*THE DATA*.
· · · · ·

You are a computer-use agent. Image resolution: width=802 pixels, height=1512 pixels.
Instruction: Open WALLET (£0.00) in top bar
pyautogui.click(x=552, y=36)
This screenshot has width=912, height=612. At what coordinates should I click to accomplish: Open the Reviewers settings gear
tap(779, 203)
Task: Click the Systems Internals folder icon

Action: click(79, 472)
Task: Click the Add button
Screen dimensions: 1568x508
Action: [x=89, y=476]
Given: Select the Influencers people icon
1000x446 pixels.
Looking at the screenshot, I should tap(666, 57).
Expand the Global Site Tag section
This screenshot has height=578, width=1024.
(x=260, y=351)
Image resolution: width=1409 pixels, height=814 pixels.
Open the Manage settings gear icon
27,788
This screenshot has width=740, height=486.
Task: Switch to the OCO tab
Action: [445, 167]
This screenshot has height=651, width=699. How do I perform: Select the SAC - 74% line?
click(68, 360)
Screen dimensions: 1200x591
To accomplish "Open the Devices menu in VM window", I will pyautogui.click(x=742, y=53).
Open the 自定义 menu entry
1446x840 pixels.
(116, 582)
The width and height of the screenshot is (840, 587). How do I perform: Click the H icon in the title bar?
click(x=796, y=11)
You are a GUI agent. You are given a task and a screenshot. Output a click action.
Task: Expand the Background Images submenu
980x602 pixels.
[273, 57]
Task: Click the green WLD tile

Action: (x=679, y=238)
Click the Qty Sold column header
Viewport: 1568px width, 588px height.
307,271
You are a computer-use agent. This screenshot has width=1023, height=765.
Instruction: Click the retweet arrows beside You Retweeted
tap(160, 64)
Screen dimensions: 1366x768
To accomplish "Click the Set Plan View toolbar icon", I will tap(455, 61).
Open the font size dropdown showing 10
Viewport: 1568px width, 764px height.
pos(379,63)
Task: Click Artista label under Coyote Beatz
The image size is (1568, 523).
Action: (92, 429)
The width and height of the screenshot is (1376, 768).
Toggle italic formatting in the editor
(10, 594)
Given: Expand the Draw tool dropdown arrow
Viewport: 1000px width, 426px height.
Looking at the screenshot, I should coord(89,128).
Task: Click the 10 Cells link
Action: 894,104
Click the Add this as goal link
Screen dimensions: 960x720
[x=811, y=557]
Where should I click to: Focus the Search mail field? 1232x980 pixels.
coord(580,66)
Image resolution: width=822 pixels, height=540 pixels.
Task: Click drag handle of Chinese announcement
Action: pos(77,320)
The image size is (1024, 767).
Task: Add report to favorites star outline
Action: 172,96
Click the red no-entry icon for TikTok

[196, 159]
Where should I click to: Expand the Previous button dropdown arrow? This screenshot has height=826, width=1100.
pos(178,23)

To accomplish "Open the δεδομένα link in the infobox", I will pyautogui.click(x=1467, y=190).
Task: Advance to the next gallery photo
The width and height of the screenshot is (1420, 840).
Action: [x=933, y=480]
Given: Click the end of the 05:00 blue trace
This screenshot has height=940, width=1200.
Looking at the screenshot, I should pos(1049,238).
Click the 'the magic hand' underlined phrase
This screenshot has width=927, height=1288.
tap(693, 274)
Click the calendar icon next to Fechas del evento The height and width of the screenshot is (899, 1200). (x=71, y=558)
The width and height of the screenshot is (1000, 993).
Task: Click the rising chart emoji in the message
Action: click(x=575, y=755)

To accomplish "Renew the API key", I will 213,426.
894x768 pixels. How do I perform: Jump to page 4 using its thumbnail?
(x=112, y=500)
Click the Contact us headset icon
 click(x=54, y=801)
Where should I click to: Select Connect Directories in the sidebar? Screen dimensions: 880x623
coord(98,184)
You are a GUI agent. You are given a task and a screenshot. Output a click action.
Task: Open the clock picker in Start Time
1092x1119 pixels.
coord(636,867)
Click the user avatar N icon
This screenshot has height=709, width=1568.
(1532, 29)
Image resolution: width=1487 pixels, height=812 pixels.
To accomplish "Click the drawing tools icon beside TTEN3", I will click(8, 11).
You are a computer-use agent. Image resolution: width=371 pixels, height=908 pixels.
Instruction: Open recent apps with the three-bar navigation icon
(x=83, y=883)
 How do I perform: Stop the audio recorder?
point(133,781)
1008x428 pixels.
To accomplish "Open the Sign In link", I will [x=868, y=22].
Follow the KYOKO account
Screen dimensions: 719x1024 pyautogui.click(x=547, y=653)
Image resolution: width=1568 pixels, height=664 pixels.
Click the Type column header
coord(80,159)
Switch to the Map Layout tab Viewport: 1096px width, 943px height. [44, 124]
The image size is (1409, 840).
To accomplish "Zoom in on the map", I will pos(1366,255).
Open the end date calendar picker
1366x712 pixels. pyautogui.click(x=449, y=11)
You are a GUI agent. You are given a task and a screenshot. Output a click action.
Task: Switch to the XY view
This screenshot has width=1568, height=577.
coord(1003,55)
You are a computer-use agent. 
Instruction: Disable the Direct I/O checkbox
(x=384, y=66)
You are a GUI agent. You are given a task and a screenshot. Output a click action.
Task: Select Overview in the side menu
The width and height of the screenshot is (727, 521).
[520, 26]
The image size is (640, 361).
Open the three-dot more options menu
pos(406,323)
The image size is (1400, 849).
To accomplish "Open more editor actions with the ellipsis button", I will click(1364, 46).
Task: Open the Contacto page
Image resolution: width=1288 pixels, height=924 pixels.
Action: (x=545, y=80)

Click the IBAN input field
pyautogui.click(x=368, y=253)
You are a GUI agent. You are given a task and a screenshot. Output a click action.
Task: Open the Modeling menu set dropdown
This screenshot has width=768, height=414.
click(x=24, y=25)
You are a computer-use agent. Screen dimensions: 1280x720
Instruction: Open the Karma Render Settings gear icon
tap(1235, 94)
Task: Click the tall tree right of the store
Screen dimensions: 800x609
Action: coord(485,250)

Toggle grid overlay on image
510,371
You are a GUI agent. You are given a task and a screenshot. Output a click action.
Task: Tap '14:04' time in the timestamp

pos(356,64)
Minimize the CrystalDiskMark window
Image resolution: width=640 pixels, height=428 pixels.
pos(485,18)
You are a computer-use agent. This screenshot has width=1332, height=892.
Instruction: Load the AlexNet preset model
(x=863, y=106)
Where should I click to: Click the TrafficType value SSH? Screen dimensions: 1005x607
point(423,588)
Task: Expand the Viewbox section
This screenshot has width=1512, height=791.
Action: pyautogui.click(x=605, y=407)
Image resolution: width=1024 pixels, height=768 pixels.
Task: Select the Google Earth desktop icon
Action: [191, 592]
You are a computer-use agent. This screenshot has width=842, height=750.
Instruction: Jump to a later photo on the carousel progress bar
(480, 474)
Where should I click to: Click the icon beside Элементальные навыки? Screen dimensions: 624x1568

· · · · ·

*WHAT THE TASK REQUIRES*. After reading the data, retype all of it exactly as it reads.

*RESPONSE BOX*.
You are a computer-use agent. Image resolution: width=802 pixels, height=1512 pixels.
Instruction: Open WALLET (£0.00) in top bar
pyautogui.click(x=552, y=36)
This screenshot has width=912, height=612. At what coordinates should I click to accomplish: Open the Reviewers settings gear
tap(779, 203)
Task: Click the Systems Internals folder icon

Action: click(79, 472)
Task: Click the Add button
Screen dimensions: 1568x508
Action: [x=89, y=476]
Given: Select the Influencers people icon
1000x446 pixels.
Looking at the screenshot, I should tap(666, 57).
Expand the Global Site Tag section
This screenshot has height=578, width=1024.
(x=260, y=351)
Image resolution: width=1409 pixels, height=814 pixels.
Open the Manage settings gear icon
27,788
This screenshot has width=740, height=486.
Task: Switch to the OCO tab
Action: [445, 167]
This screenshot has height=651, width=699. How do I perform: Select the SAC - 74% line?
click(68, 360)
Screen dimensions: 1200x591
To accomplish "Open the Devices menu in VM window", I will pyautogui.click(x=742, y=53).
Open the 自定义 menu entry
1446x840 pixels.
(116, 582)
The width and height of the screenshot is (840, 587). How do I perform: Click the H icon in the title bar?
click(x=796, y=11)
You are a GUI agent. You are given a task and a screenshot. Output a click action.
Task: Expand the Background Images submenu
980x602 pixels.
[273, 57]
Task: Click the green WLD tile

Action: (x=679, y=238)
Click the Qty Sold column header
Viewport: 1568px width, 588px height.
307,271
You are a computer-use agent. This screenshot has width=1023, height=765.
Instruction: Click the retweet arrows beside You Retweeted
tap(160, 64)
Screen dimensions: 1366x768
To accomplish "Click the Set Plan View toolbar icon", I will tap(455, 61).
Open the font size dropdown showing 10
Viewport: 1568px width, 764px height.
pos(379,63)
Task: Click Artista label under Coyote Beatz
The image size is (1568, 523).
Action: (92, 429)
The width and height of the screenshot is (1376, 768).
Toggle italic formatting in the editor
(10, 594)
Given: Expand the Draw tool dropdown arrow
Viewport: 1000px width, 426px height.
Looking at the screenshot, I should coord(89,128).
Task: Click the 10 Cells link
Action: 894,104
Click the Add this as goal link
Screen dimensions: 960x720
[x=811, y=557]
Where should I click to: Focus the Search mail field? 1232x980 pixels.
coord(580,66)
Image resolution: width=822 pixels, height=540 pixels.
Task: Click drag handle of Chinese announcement
Action: pos(77,320)
The image size is (1024, 767).
Task: Add report to favorites star outline
Action: 172,96
Click the red no-entry icon for TikTok

[196, 159]
Where should I click to: Expand the Previous button dropdown arrow? This screenshot has height=826, width=1100.
pos(178,23)

To accomplish "Open the δεδομένα link in the infobox", I will pyautogui.click(x=1467, y=190).
Task: Advance to the next gallery photo
The width and height of the screenshot is (1420, 840).
Action: [x=933, y=480]
Given: Click the end of the 05:00 blue trace
This screenshot has height=940, width=1200.
Looking at the screenshot, I should pos(1049,238).
Click the 'the magic hand' underlined phrase
This screenshot has width=927, height=1288.
tap(693, 274)
Click the calendar icon next to Fechas del evento The height and width of the screenshot is (899, 1200). (x=71, y=558)
The width and height of the screenshot is (1000, 993).
Task: Click the rising chart emoji in the message
Action: click(x=575, y=755)

To accomplish "Renew the API key", I will 213,426.
894x768 pixels. How do I perform: Jump to page 4 using its thumbnail?
(x=112, y=500)
Click the Contact us headset icon
 click(x=54, y=801)
Where should I click to: Select Connect Directories in the sidebar? Screen dimensions: 880x623
coord(98,184)
You are a GUI agent. You are given a task and a screenshot. Output a click action.
Task: Open the clock picker in Start Time
1092x1119 pixels.
coord(636,867)
Click the user avatar N icon
This screenshot has height=709, width=1568.
(1532, 29)
Image resolution: width=1487 pixels, height=812 pixels.
To accomplish "Click the drawing tools icon beside TTEN3", I will click(8, 11).
You are a computer-use agent. Image resolution: width=371 pixels, height=908 pixels.
Instruction: Open recent apps with the three-bar navigation icon
(x=83, y=883)
 How do I perform: Stop the audio recorder?
point(133,781)
1008x428 pixels.
To accomplish "Open the Sign In link", I will [x=868, y=22].
Follow the KYOKO account
Screen dimensions: 719x1024 pyautogui.click(x=547, y=653)
Image resolution: width=1568 pixels, height=664 pixels.
Click the Type column header
coord(80,159)
Switch to the Map Layout tab Viewport: 1096px width, 943px height. [44, 124]
The image size is (1409, 840).
To accomplish "Zoom in on the map", I will pos(1366,255).
Open the end date calendar picker
1366x712 pixels. pyautogui.click(x=449, y=11)
You are a GUI agent. You are given a task and a screenshot. Output a click action.
Task: Switch to the XY view
This screenshot has width=1568, height=577.
coord(1003,55)
You are a computer-use agent. 
Instruction: Disable the Direct I/O checkbox
(x=384, y=66)
You are a GUI agent. You are given a task and a screenshot. Output a click action.
Task: Select Overview in the side menu
The width and height of the screenshot is (727, 521).
[520, 26]
The image size is (640, 361).
Open the three-dot more options menu
pos(406,323)
The image size is (1400, 849).
To accomplish "Open more editor actions with the ellipsis button", I will click(1364, 46).
Task: Open the Contacto page
Image resolution: width=1288 pixels, height=924 pixels.
Action: (x=545, y=80)

Click the IBAN input field
pyautogui.click(x=368, y=253)
You are a GUI agent. You are given a task and a screenshot. Output a click action.
Task: Open the Modeling menu set dropdown
This screenshot has width=768, height=414.
click(x=24, y=25)
You are a computer-use agent. Screen dimensions: 1280x720
Instruction: Open the Karma Render Settings gear icon
tap(1235, 94)
Task: Click the tall tree right of the store
Screen dimensions: 800x609
Action: coord(485,250)

Toggle grid overlay on image
510,371
You are a GUI agent. You are given a task and a screenshot. Output a click action.
Task: Tap '14:04' time in the timestamp

pos(356,64)
Minimize the CrystalDiskMark window
Image resolution: width=640 pixels, height=428 pixels.
pos(485,18)
You are a computer-use agent. This screenshot has width=1332, height=892.
Instruction: Load the AlexNet preset model
(x=863, y=106)
Where should I click to: Click the TrafficType value SSH? Screen dimensions: 1005x607
point(423,588)
Task: Expand the Viewbox section
This screenshot has width=1512, height=791.
Action: pyautogui.click(x=605, y=407)
Image resolution: width=1024 pixels, height=768 pixels.
Task: Select the Google Earth desktop icon
Action: [191, 592]
You are a computer-use agent. This screenshot has width=842, height=750.
Instruction: Jump to a later photo on the carousel progress bar
(480, 474)
Where should I click to: Click the icon beside Элементальные навыки? Screen dimensions: 624x1568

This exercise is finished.